### Required tasks
A – In the text on Cambodia's economic growth, copy everything from "The Cambodian government" down to "of this growth.".
B – Summarize the text on Cambodia's economic growth in two sentences.
C – Using the text on Cambodia's economic growth, decide whether each statement agrees with it. Answer yes or no for each one, and quote the words of the text that decide it.
(i) The poor Khmer people in the area are the main beneficiaries of tourism in Siem Riep.
(ii) Simon Taylor wrote on the 16th anniversary of the 1991 Paris Peace Accords.
(iii) The revenue from Cambodia's natural resources and state assets should have gone toward poverty alleviation and rebuilding infrastructure.

### Supplied text
■ ■ ■ ■ ■ ■ ■

Robbing the poor to become richer and richer and the underlying mentality
Jomreang wrote in
http://www.myp1t.com/public/forum/posts/id_535/page_2/post_reply/quote_4950/
Heavy traffic of tourism in Siem Riep have boosted the local economy enormously of course, but the ones who benifit from this economy are not the poor khmer people in the area. They have been chased off their home and their lands by the rich. Their cannot place food stands to make sales for daily living where they used to. Their food stands have been replaced by fancy restaurants owned by the rich and the powerful. While a few top national leaders benefit from renting Angkorwat to foreigners, a few top local leaders benefit from the development of new hotels, restaurants, and resorts surrounding Angkorwat sites after chasing away the poor from their lands.
The Cambodian government and its supporters boast about the country’s economic growth but, unlike Jomreang, make no mention of the underside of this growth.
Looting the country’s resources
On the 16th anniversary of the 1991 Paris Peace Accords, Simon Taylor wrote
http://commentisfree.guardian.co.uk/simon_taylor/2007/10/the_price_of_peace.html
On paper, Cambodia's natural resources and state assets - the land, forests, minerals and heritage sites - were the basis for kickstarting the post-conflict economy. The revenue generated should have gone towards poverty alleviation and rebuilding infrastructure. Instead, systematic and institutionalised corruption has deprived the entire population of the revenue that could have come from these public goods.

■ ■ ■ ■ ■ ■ ■

### Material provided

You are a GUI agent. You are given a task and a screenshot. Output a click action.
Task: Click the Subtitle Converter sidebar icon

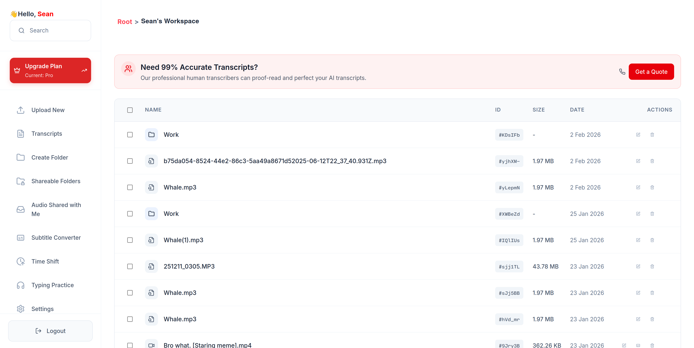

■ ■ ■ ■ ■ ■ ■

### Solutions in order
A –
The Cambodian government and its supporters boast about the country’s economic growth but, unlike Jomreang, make no mention of the underside of this growth.

B – Tourism in Siem Riep has boosted the local economy, but the rich have chased the poor off their lands and replaced their food stands with restaurants owned by the rich and powerful, while top national and local leaders profit. The government boasts of growth without mentioning this underside, and systematic corruption has deprived the population of the revenue that Cambodia's natural resources and state assets could have brought.

C –
(i) No: "the ones who benifit from this economy are not the poor khmer people in the area."
(ii) Yes: "On the 16th anniversary of the 1991 Paris Peace Accords, Simon Taylor wrote"
(iii) Yes: "The revenue generated should have gone towards poverty alleviation and rebuilding infrastructure."